FDVM2 (1158347), страница 5
Текст из файла (страница 5)
DO 10 I = 1, N
DO 10 J = 1, N
X = B(I,J) + C(I,J)
A(I,J) = X
10 CONTINUE
5.2.4. Reduction Operations and Variables. REDUCTION Clause
Programs often contain loops with so called reduction operations: array elements are accumulated in some variable, minimum or maximum value of them is determined. Iterations of such loop may be distributed also, if to use the REDUCTION clause.
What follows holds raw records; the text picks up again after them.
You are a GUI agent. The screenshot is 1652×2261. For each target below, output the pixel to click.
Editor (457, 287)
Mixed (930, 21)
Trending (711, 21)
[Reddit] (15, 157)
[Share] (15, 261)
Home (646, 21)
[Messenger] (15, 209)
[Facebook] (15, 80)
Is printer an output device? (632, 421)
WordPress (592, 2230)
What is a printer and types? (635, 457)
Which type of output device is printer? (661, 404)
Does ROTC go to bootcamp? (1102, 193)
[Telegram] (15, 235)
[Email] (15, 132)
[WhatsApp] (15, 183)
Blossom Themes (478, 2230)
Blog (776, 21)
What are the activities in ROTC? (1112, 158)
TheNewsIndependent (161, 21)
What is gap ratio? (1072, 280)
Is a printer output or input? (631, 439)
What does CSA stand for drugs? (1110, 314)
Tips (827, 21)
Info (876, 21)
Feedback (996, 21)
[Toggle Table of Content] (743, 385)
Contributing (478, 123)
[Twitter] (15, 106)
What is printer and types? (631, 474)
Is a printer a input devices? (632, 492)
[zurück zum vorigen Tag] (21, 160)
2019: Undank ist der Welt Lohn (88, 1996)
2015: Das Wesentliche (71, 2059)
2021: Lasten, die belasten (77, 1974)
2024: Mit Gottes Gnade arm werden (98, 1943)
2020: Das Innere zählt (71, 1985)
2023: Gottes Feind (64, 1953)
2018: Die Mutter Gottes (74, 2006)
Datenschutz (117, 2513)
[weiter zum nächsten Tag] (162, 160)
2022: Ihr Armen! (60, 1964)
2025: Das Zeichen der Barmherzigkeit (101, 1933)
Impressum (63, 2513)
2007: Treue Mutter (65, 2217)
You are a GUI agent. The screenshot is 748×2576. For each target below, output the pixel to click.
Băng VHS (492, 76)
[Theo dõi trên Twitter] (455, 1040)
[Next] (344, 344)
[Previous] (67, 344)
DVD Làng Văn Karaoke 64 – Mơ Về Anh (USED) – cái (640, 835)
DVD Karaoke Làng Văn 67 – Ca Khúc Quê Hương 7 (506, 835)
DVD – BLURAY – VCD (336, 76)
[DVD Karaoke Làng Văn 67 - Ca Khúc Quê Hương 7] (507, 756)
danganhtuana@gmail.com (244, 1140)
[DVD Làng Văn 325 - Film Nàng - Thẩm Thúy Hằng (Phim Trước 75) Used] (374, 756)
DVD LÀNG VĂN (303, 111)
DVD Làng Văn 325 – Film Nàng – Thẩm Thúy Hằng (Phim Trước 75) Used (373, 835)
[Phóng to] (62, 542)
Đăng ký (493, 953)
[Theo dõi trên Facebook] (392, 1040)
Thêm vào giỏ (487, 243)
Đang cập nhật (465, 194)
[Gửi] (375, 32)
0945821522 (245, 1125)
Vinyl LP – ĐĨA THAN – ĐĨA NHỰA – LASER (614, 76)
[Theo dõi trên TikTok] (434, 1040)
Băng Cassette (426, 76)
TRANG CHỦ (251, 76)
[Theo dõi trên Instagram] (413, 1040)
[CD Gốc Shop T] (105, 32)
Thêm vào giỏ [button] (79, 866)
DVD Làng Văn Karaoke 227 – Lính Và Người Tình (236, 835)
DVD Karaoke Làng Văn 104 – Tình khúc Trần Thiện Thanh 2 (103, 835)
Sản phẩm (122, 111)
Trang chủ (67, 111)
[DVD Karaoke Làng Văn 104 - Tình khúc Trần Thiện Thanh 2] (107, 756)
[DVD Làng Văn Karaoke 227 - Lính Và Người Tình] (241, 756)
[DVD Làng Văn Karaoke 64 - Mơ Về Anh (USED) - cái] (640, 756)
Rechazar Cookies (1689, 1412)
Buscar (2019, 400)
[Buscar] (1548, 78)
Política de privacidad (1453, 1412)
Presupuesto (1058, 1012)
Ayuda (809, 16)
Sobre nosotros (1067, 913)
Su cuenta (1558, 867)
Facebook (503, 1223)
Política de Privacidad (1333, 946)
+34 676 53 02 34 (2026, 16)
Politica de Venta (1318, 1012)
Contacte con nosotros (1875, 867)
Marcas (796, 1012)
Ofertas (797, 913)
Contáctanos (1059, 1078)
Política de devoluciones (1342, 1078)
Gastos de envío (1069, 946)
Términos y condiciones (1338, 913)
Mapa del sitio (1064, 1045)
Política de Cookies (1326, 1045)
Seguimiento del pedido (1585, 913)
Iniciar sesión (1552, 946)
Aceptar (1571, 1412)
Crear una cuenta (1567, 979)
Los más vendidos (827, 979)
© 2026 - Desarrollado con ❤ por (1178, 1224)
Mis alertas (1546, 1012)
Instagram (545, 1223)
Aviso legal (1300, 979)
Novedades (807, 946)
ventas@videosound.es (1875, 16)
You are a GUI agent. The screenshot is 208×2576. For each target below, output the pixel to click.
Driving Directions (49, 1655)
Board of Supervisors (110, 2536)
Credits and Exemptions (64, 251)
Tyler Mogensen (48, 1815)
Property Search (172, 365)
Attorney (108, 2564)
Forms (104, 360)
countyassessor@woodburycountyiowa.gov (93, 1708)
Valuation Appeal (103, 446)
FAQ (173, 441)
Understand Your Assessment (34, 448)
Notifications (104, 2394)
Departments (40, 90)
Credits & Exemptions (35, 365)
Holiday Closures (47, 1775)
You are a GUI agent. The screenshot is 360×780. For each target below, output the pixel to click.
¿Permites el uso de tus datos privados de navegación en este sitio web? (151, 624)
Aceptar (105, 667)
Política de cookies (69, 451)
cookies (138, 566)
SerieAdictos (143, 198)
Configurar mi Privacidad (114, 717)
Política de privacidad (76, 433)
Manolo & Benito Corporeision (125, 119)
| reduction-clause | is REDUCTION ( reduction-op-list ) |
| reduction-op | is reduction-op-name ( reduction-variable ) |
| or reduction-loc-name ( reduction-variable , int-variable-list) |
| reduction-variable | is array-name |
| or scalar-variable-name |
| reduction-op-name | is SUM |
| or PRODUCT | |
| or MAX | |
| or MIN | |
| or AND | |
| or OR | |
| or EQV | |
| or NEQV |
| reduction-loc-name | is MAXLOC |
| or MINLOC |
Distributed arrays may not be used as reduction variables. Reduction variables are calculated and used only inside the loop in statements of a certain type: the reduction statements.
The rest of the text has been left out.